Pacific Gas and Electric Co. (PG&E) pleaded not guilty Monday to 12 federal criminal charges stemming for its actions leading up to the 2010 natural gas transmission pipeline explosion that killed eight people and injured scores more in San Bruno, about 10 miles south of San Francisco.
PG&E attorneys entered the not guilty pleas for the 12 separate charges of violations of federal pipeline safety laws. The indictment accuses PG&E of repeatedly violating the U.S. Pipeline Safety Act from 2003 to 2010, alleging that the company’s failures led to a preventable tragedy (see Daily GPI, April 2).

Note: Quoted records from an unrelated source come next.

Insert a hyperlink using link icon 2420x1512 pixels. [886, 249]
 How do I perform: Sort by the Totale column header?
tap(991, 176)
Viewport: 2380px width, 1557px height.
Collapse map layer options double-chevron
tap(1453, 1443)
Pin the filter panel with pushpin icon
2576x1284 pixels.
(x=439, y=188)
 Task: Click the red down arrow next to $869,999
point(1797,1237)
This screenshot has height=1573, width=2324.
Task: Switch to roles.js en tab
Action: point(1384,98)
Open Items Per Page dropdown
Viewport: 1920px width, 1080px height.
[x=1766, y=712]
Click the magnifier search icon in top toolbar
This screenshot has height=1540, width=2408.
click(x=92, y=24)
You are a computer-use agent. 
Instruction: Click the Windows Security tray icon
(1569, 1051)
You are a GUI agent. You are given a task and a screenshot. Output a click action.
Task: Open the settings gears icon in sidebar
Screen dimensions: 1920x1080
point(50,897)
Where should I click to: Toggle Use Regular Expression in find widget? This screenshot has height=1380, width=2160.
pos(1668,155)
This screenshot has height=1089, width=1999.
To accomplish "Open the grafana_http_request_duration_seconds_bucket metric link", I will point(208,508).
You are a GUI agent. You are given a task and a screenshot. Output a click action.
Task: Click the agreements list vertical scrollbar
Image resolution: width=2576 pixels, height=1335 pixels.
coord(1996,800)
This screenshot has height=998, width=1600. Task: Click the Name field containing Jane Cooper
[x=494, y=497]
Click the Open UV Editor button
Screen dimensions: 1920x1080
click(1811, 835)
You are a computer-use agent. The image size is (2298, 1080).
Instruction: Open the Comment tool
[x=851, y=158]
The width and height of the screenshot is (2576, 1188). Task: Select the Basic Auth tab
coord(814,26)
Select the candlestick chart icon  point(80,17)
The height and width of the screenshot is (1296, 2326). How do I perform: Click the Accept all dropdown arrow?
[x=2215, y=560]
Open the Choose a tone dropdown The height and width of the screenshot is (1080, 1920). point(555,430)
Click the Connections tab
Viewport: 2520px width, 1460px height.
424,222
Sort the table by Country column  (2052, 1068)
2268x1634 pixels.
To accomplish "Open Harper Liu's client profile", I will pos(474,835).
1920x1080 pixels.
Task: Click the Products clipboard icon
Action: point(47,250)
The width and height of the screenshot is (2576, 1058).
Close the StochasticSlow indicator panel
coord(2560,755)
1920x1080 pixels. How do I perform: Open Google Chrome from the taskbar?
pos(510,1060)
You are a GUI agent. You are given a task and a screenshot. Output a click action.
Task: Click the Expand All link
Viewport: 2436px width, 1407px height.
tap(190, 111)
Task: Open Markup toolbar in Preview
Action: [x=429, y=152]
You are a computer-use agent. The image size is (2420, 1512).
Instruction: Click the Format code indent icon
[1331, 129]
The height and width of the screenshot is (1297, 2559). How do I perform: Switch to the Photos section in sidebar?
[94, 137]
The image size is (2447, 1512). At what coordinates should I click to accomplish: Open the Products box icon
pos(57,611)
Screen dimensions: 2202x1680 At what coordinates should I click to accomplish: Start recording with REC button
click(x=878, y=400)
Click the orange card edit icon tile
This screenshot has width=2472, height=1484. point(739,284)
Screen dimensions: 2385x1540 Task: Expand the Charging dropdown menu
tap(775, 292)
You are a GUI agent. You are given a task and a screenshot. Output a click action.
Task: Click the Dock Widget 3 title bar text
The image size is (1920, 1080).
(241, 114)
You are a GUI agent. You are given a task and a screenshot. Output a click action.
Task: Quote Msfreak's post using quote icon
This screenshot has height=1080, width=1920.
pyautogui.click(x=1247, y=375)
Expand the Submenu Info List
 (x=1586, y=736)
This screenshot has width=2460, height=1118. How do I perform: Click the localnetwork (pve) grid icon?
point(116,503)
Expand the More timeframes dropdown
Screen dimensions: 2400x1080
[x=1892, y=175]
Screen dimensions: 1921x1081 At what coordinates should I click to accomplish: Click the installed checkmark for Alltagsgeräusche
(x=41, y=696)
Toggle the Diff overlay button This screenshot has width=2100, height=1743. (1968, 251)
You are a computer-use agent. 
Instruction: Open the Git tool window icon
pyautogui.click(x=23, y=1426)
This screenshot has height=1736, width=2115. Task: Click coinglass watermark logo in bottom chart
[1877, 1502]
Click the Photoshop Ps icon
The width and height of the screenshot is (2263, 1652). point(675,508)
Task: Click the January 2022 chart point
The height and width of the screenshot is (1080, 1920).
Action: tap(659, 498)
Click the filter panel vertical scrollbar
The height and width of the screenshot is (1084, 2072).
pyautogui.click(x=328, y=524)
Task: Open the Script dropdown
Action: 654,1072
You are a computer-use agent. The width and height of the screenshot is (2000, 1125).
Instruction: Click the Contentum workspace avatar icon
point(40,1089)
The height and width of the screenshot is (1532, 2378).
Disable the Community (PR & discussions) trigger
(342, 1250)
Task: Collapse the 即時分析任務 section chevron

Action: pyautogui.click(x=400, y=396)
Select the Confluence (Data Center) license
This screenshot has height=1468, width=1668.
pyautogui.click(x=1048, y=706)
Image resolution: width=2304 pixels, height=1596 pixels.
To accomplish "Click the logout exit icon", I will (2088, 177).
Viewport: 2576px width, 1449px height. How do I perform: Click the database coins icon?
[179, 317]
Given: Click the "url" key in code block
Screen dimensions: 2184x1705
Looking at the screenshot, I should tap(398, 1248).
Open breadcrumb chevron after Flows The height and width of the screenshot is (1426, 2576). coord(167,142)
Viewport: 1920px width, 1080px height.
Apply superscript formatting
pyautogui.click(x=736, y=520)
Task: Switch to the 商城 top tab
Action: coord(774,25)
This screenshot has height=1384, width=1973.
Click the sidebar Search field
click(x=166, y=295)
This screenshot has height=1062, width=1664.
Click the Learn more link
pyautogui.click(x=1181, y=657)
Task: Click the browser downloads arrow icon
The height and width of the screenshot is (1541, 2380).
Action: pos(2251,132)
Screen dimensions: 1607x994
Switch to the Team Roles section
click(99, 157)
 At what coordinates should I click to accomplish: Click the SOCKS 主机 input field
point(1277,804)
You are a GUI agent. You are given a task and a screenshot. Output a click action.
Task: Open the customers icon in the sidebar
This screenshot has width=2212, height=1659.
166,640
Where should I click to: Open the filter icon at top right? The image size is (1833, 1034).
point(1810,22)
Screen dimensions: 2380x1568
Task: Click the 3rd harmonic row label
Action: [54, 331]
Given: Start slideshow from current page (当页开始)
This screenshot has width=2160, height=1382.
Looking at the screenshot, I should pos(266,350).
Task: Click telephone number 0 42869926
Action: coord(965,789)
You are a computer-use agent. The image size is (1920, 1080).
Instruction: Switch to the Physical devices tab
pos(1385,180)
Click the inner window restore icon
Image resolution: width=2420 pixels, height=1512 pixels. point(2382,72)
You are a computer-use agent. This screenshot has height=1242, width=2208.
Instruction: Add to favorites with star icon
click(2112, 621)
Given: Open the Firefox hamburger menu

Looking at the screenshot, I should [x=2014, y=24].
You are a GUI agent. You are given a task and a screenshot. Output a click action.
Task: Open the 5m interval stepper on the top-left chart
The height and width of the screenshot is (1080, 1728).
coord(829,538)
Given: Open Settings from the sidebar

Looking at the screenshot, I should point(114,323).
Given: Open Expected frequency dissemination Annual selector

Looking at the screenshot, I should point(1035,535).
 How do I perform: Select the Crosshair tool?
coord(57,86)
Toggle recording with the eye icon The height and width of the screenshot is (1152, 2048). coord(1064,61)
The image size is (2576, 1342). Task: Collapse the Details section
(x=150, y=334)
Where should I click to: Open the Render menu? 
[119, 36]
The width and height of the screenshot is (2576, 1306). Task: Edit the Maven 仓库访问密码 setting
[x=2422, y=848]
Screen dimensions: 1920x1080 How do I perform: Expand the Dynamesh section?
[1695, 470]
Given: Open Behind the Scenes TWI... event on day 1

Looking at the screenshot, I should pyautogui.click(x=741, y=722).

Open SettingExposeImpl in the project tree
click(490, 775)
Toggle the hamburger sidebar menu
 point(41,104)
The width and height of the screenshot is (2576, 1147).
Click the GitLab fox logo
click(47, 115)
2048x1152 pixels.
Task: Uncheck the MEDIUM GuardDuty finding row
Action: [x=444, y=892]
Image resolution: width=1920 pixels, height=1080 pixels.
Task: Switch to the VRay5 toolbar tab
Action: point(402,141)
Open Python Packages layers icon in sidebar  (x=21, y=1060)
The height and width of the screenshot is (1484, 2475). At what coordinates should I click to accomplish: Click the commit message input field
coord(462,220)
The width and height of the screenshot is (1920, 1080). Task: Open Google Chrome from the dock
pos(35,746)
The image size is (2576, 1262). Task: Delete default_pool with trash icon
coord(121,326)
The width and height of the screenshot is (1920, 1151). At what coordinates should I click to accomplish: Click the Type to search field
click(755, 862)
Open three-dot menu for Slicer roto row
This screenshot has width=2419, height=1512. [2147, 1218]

Federal Magistrate Judge Joseph Spero in San Francisco granted prosecutors their request that the maximum fine facing PG&E be more than $6 million. Prosecutors have alleged that the giant San Francisco-based combination utility knowingly relied on erroneous and incomplete information when assessing its pipelines safety, leading to the explosion on Sept. 9, 2010.
“The company believes that even where mistakes were made, employees were acting in good faith,” a utility spokesperson said. “We don’t believe that any employee intentionally violated federal pipeline safety regulations.”
PG&E reiterated the statement by CEO Tony Earley when the charges were filed April 1 in U.S. District Court for the Northern District of California. “We’re accountable for [the explosion], and [we] make no excuses. Most of all, we are deeply sorry, and we have worked hard to do the right thing for victims, their families and the community.”
The utility continues to point to its pipeline safety programs in which the company’s shareholders have invested $2.7 billion during the past three-and-a-half years. It provides real time information on its website related to a safety programs (www.pgeresponds.com).
San Bruno city officials have been constant and stern critics of PG&E in regulatory, legislative and community forums since the explosion (see Daily GPI, Sept. 13, 2010), and they have issued supportive statements backing prosecutors.
The indictments called out PG&E for its failure to identify a flawed weld on the 54-year-old San Bruno pipeline (Line 132) that ruptured. The charges hit hard at PG&E’s seemingly long history of poor record-keeping (see Daily GPI, Sept. 6, 2013), which was amplified by the fact that the pipe segment in Line 132 that failed was described as “seamless” (no welds) in the utility’s records at the time of the incident when, in fact, a major flawed weld was revealed by the post-incident federal investigation and analysis of the pipe.